No campo da saúde, podemos salientar primeiramente a saúde mental, que pode ser envolvida primariamente pelo ato catártico inerente a produção criativa, mas se aprofundarmos um pouco mais podemos compreender que a promoção do pensamento desviante é essencial para os processos de cura, uma vez que envolve a criação de novas conexões neuronais que podem desfazer ciclos de pensamentos repetitivos e desestruturantes em casos de pessoas com depressão, por exemplo, ou ainda, as relações de acolhimento em grupo, tão fundamentais para a estruturação do eu/self. Obviamente, há também processos neurológicos que assim como no campo da educação atuam sobre as noções de atenção e memória, permitindo a reelaboração de experiências e o aumento da capacidade de concentração. E por fim, no campo da saúde em geral essas práticas permitem ao corpo a produção de hormônios reguladores do organismo, promovendo o bem-estar e aumentando a imunidade.
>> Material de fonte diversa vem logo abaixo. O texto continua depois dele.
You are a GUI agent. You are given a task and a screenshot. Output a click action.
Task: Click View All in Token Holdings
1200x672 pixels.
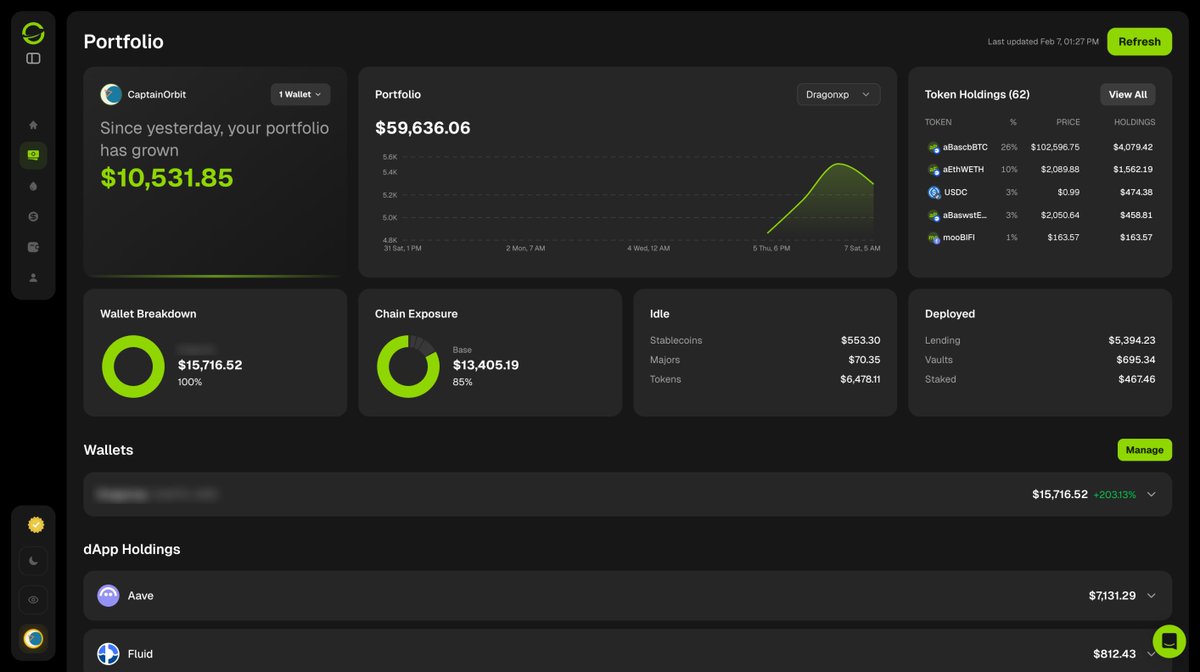[x=1127, y=94]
Samba de Roda do Recôncavo

                Por fim, é ultranecessário que olhemos para estas práticas de um modo muito mais profundo, que transcende as categorias limitadoras, para então poder captar todo o benefício que as mesmas oferecem, permitindo-nos reelaborar metodologias de ensino  através de meios mais eficientes, ou/e encontrando práticas inovadoras de promoção da saúde e do bem-estar.